Leurs habituelles veillées parisiennes (c'était la seizième) se tiennent, autour de bougies, sur une place ou une esplanade, parfois au milieu des échauffourées opposant forces de l'ordre et manifestants. Ils lisent des textes d'Hugo, Jaurès ou Bernanos, écoutent l'un ou l'une d'entre eux jouer du violoncelle, entonnent le chant scout "L'Espérance". Un silence impressionnant régne entre les quelques dizaines ou centaines de participants, qui, pour applaudir, agitent les mains à la manière des sourds-muets. 

Ce mercredi, les veilleurs se sont réunis face à l'Institut de France. Les chants, les prises de paroles se sont succédées, faisant notamment état de la vague d'arrestations qui frappe les opposants à la loi Taubira, voire même les simples porteurs de sweat-shirts frappés du logo de La Manif pour tous. On parle des veillées à venir, de l'organisation d'une marche-relais à travers la France. Quelques politiques, comme Hervé Mariton, les rejoignent. Vers minuit, Axel, qui dirige la veillée, demande aux participants, au nombre d'un petit millier, de se préparer à faire mouvement. Ils se lèvent et le suivent en silence. 

Où vont-ils ? Ils longent les quais, traversent la Seine, accélèrent. Au milieu d'eux, quelques policiers en civil, manifestement dépassés, indiquent des directions contradictoires par leur oreillette. Un avocat met l'un d'entre eux en demeure de porter son brassard. Après une brève altercation, celui-ci s'exécute.
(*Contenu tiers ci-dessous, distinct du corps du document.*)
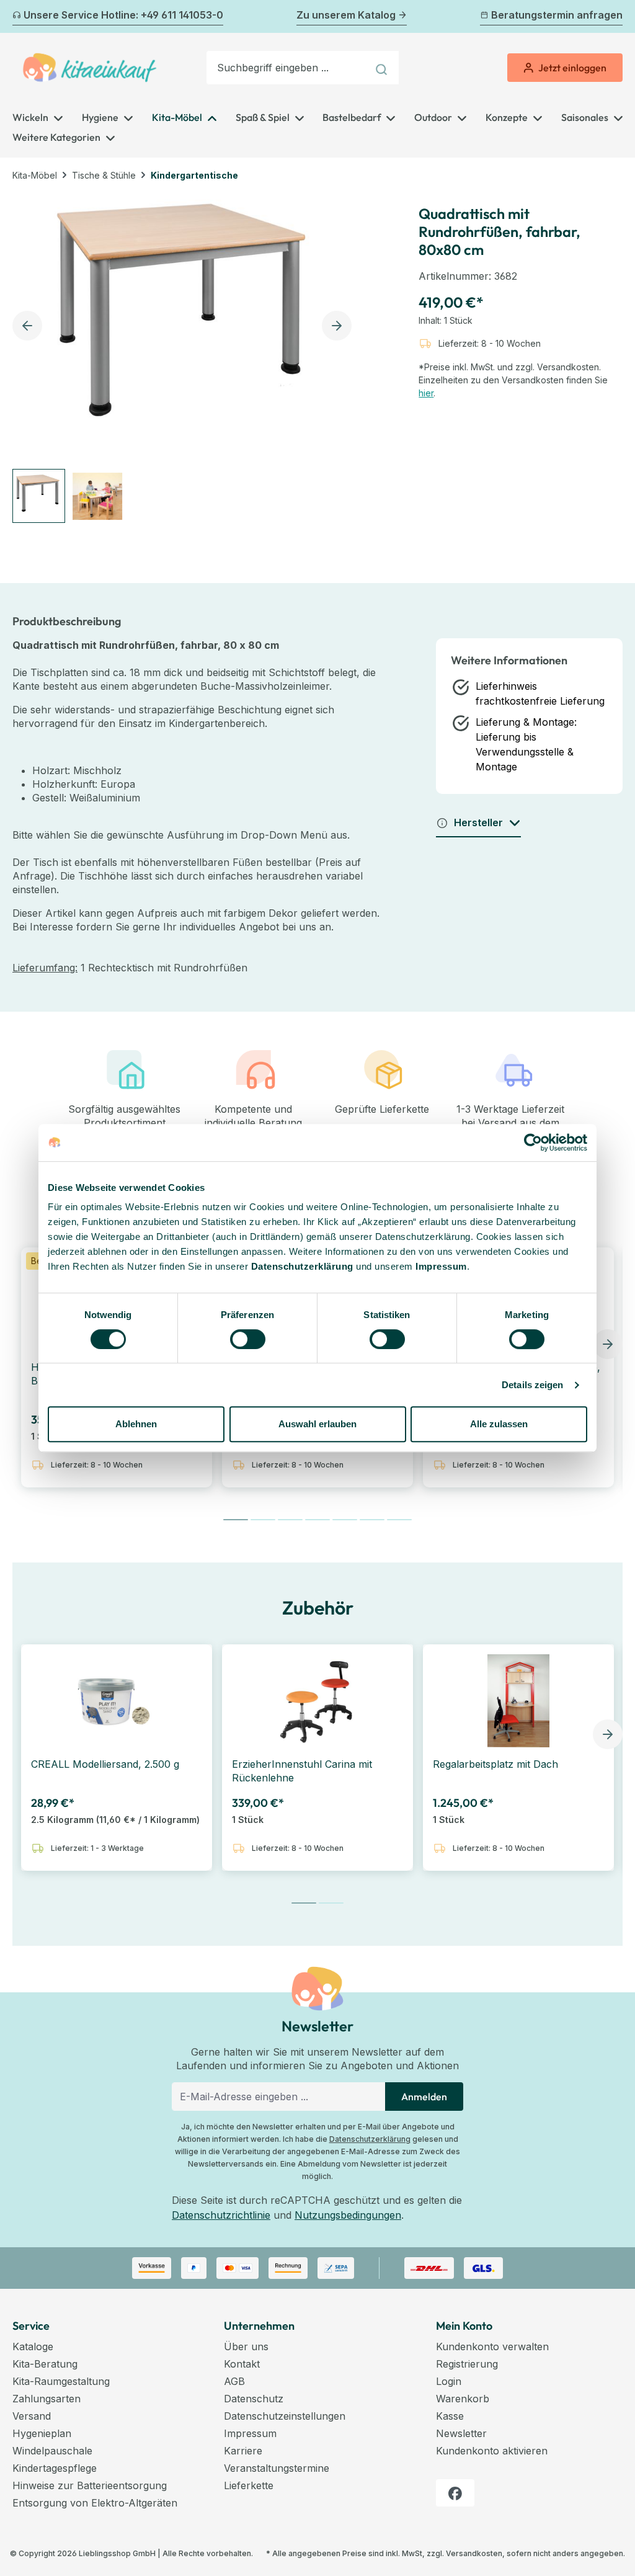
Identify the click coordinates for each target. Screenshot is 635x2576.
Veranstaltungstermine (276, 2468)
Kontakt (242, 2364)
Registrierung (467, 2364)
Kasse (450, 2416)
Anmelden (424, 2096)
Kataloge (32, 2346)
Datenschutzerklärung (370, 2139)
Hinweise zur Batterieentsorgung (89, 2485)
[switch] (247, 1339)
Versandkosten (474, 2553)
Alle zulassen (499, 1424)
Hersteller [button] (478, 822)
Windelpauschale (52, 2451)
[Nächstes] (615, 16)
Des CRS tentent de suivre par petits groupes, le cortège change à plusieurs reprises de direction, pour finalement s'approcher de la place Vendôme. Le pas se presse, c'est une vraie course qui s'engage entre les forces de l'ordre lourdement équipées et les 300 ou 400 jeunes qui se trouvent en tête. Ceux-ci parviennent à se regrouper et à s'asseoir... aux portes du Ministère de la Justice. Et d'entonner "l'Espérance". Les lectures reprennent, ponctuées par des chants. Pendant ce temps, les policiers font place aux CRS, qui encerclent le groupe. Les paniers à salade arrivent. 

Il est une heure du matin. Un policier entreprend de faire une première sommation pour disperser les manifestants, mais son mégaphone l'abandonne. Les veilleurs lui proposent le leur... Un autre mégaphone est apporté. Sommation. La jeune femme qui était en train de parler au micro s'interrompt pour répondre aux policiers : sont-ils vraiment là où est la violence ? 

Deuxième sommation "avant usage de la force". Des journalistes commencent à arriver. Médiatiquement, c'est un sacré coup, la nervosité des forces de l'ordre, pendues à leurs radio, le démontre assez. De l'une d'entre elles, on entend distinctement "Ceux qui ne partent pas, on les embarque." Dernière sommation. Axel invite ceux qui le souhaitent à se retirer. Une centaine de personnes se lèvent, et passent derrière le cordon de CRS, sans quitter la place, rejoignant un petit groupe de veilleurs qui n'avait pu arriver avant le verrouillage. Les CRS continuent d'arriver par dizaines, aménagent un corridor jusqu'aux paniers à salade, et refoulent les observateurs. Les Veilleurs demeurant au pied du Ministère, au nombre de 150 environ, annoncent qu'ils resteront jusqu'à deux heures, puis se mettent à lire un texte d'Aragon. 

Il est une heure et demi. L'ordre fuse "On va faire un rateau !" Les CRS prennent leurs dispositions, tandis qu'imperturbable, Axel entreprend la lecture d'un texte du philosophe Fabrice Hadjadj, "Pour un Manifeste des Émerveillés". Au loin, les veilleurs refoulés, rejoints par d'autres, entonnent "l'Espérance". Une fille offre une fleur à un policier

Les CRS ne bougent pas. Les minutes passent, une, puis deux, puis trente. Peu après deux heures, Axel annonce la dispersion dans le calme. Les veilleurs se lèvent, et quittent la place sans être inquiétés, rejoignant les quelques dizaines de personnes tenues à l'écart. Apparemment, aucune interpellation n'a lieu. 

Ne restent sur la place que les forces de l'ordre, et sur les murs, cette drôle publicité : "A legend is born".